Stored data entries:
○ ○ ○ ○
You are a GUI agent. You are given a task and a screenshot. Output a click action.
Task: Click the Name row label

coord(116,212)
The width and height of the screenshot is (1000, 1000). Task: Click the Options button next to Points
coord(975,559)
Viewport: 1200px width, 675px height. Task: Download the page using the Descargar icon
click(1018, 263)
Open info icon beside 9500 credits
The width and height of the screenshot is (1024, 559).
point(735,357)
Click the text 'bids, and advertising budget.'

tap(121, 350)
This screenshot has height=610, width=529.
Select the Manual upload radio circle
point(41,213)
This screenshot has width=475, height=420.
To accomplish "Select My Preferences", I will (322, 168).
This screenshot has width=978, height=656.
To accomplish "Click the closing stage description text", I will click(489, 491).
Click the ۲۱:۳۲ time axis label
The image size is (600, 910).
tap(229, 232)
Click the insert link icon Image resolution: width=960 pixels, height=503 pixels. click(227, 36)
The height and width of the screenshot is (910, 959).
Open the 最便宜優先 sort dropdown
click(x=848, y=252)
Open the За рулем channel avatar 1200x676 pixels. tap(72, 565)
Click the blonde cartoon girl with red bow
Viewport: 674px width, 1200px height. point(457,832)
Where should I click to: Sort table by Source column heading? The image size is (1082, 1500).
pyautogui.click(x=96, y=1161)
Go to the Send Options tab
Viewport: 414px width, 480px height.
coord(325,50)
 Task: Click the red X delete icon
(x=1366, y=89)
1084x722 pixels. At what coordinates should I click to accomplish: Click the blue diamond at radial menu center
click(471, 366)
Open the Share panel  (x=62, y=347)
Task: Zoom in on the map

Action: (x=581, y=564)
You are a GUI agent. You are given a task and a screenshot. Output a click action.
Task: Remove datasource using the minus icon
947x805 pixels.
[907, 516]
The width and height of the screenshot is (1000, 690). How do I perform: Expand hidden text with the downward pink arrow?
○ ○ ○ ○
▶ **PROBLEM TO SOLVE**
Look back at the entries above and repeat, unchanged, every line from the line holding "Click the ۲۱:۳۲ time axis label" through the line holding "The height and".

▶ **TASK ANSWER**
Click the ۲۱:۳۲ time axis label
The image size is (600, 910).
tap(229, 232)
Click the insert link icon Image resolution: width=960 pixels, height=503 pixels. click(227, 36)
The height and width of the screenshot is (910, 959).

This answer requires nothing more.